*** Begin section ***

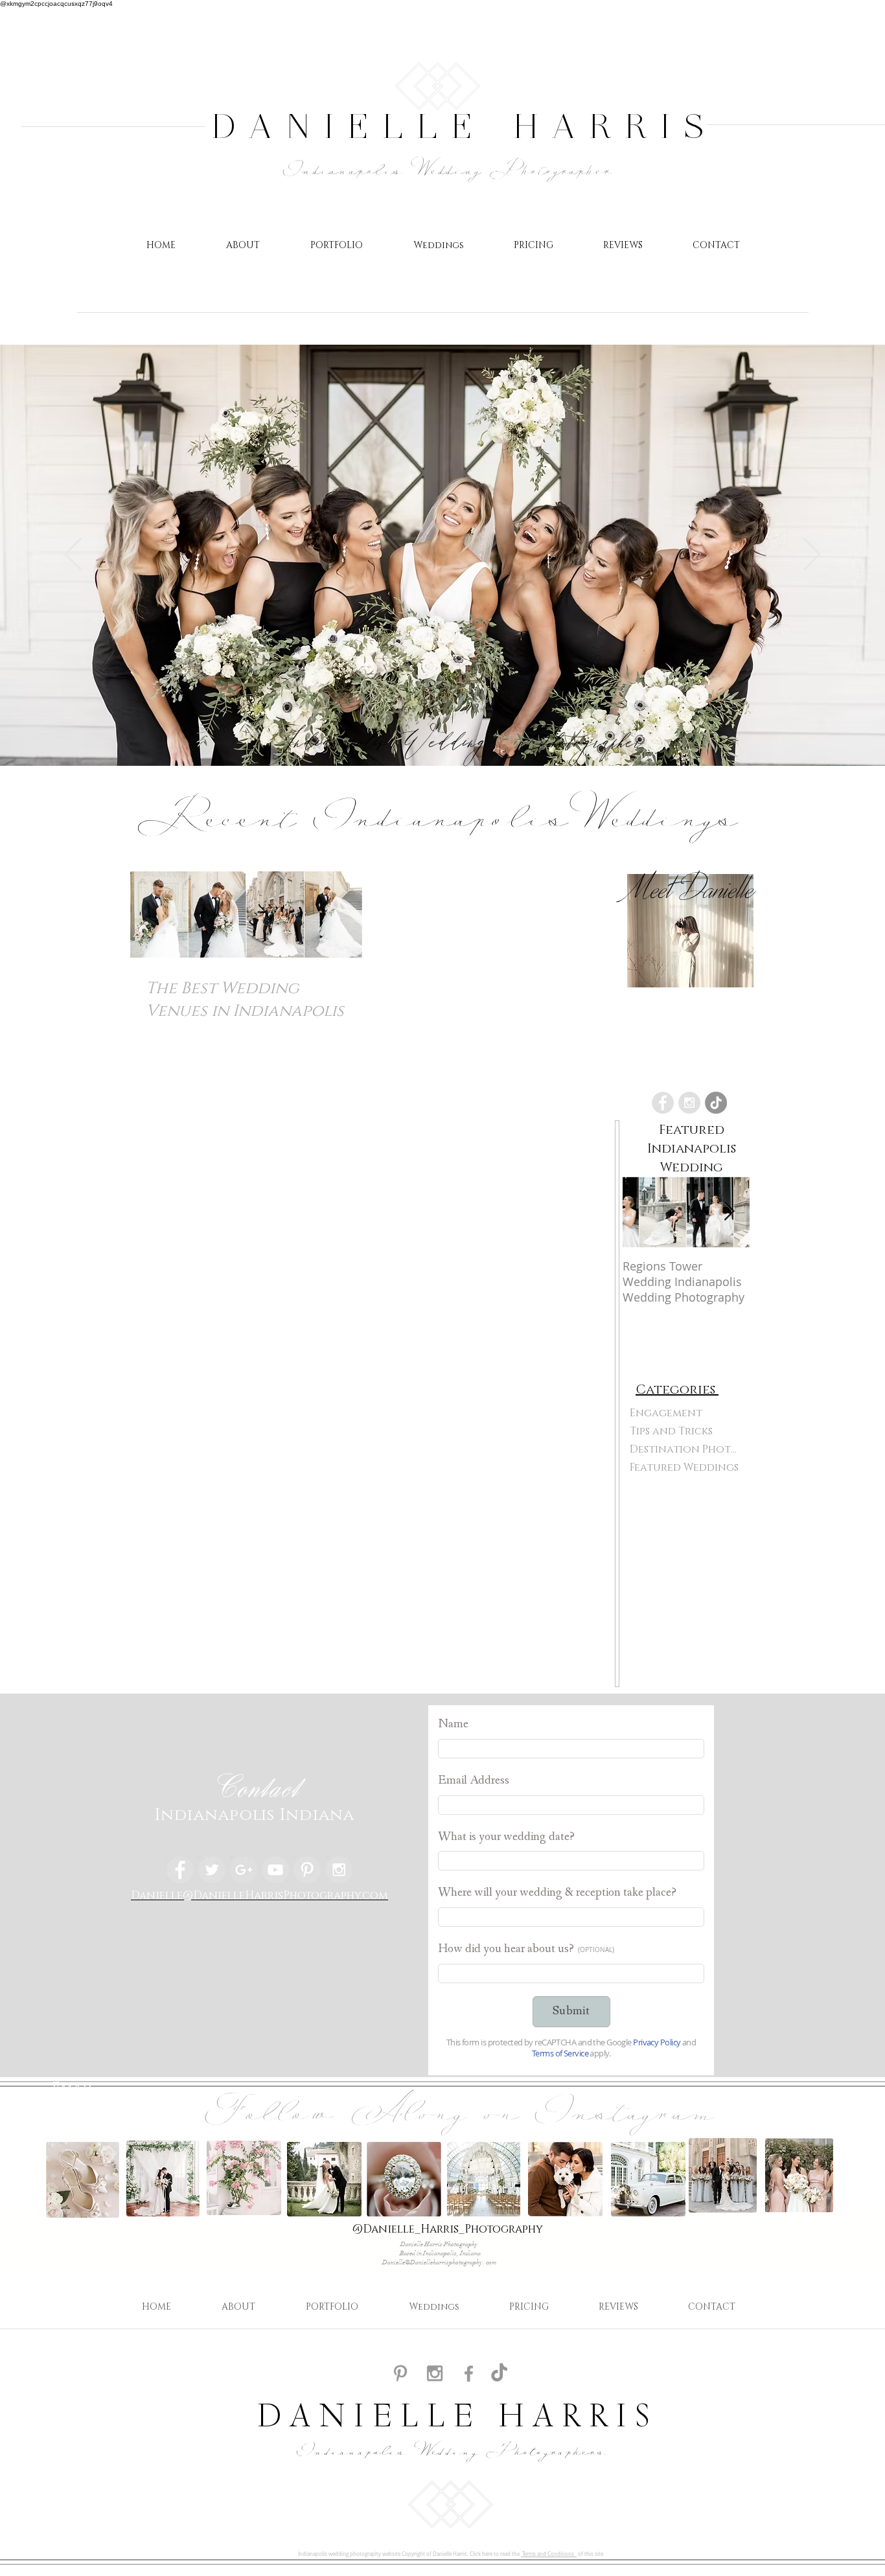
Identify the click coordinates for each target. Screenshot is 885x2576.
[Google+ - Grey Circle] (243, 1869)
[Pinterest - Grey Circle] (307, 1869)
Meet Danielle (690, 887)
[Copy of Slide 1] (436, 733)
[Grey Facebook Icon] (468, 2373)
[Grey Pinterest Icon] (400, 2373)
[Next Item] (729, 1212)
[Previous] (73, 555)
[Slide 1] (449, 733)
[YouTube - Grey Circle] (275, 1869)
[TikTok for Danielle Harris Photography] (499, 2373)
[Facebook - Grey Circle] (663, 1103)
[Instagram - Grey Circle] (689, 1103)
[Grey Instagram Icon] (435, 2373)
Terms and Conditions (549, 2554)
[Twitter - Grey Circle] (211, 1869)
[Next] (811, 555)
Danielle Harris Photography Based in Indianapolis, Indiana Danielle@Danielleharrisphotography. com (440, 2253)
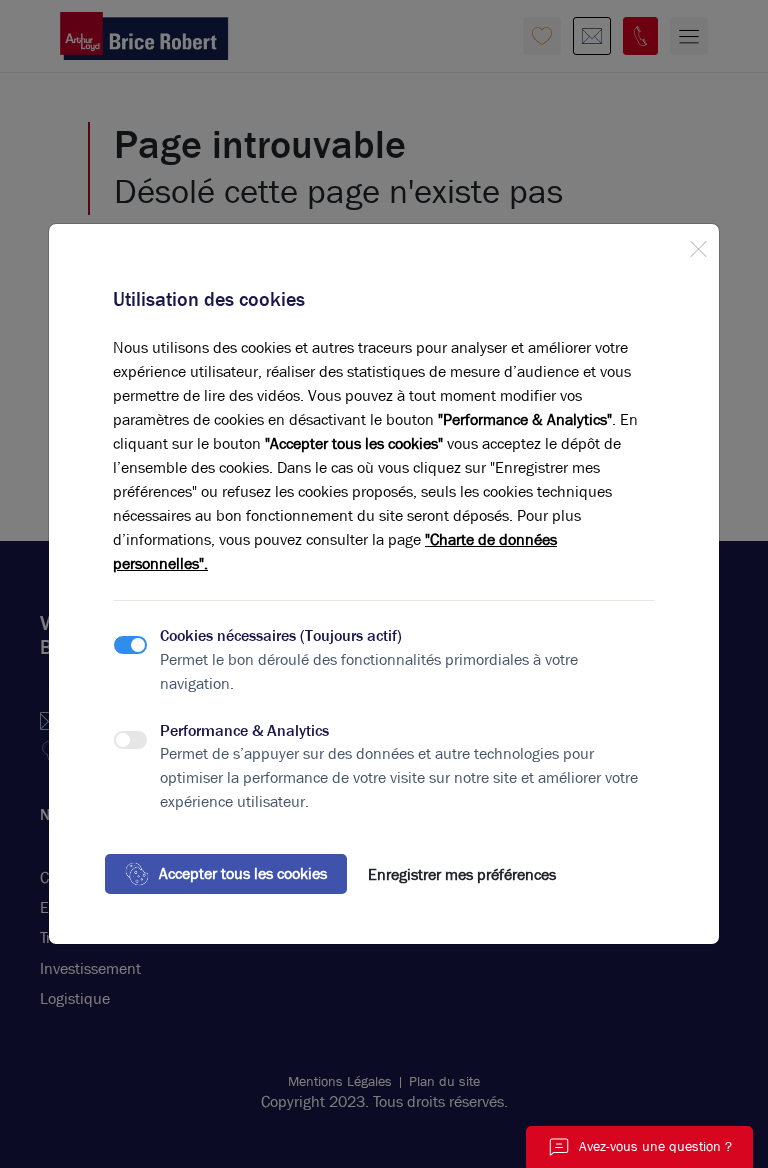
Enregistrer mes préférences (462, 874)
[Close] (698, 245)
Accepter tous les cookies (243, 873)
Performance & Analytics (244, 730)
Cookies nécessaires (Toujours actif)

*** End section ***

Problem to solve: State how many lines of the records above contain the word "Pinterest", and give only that number.

Response for this exercise: 2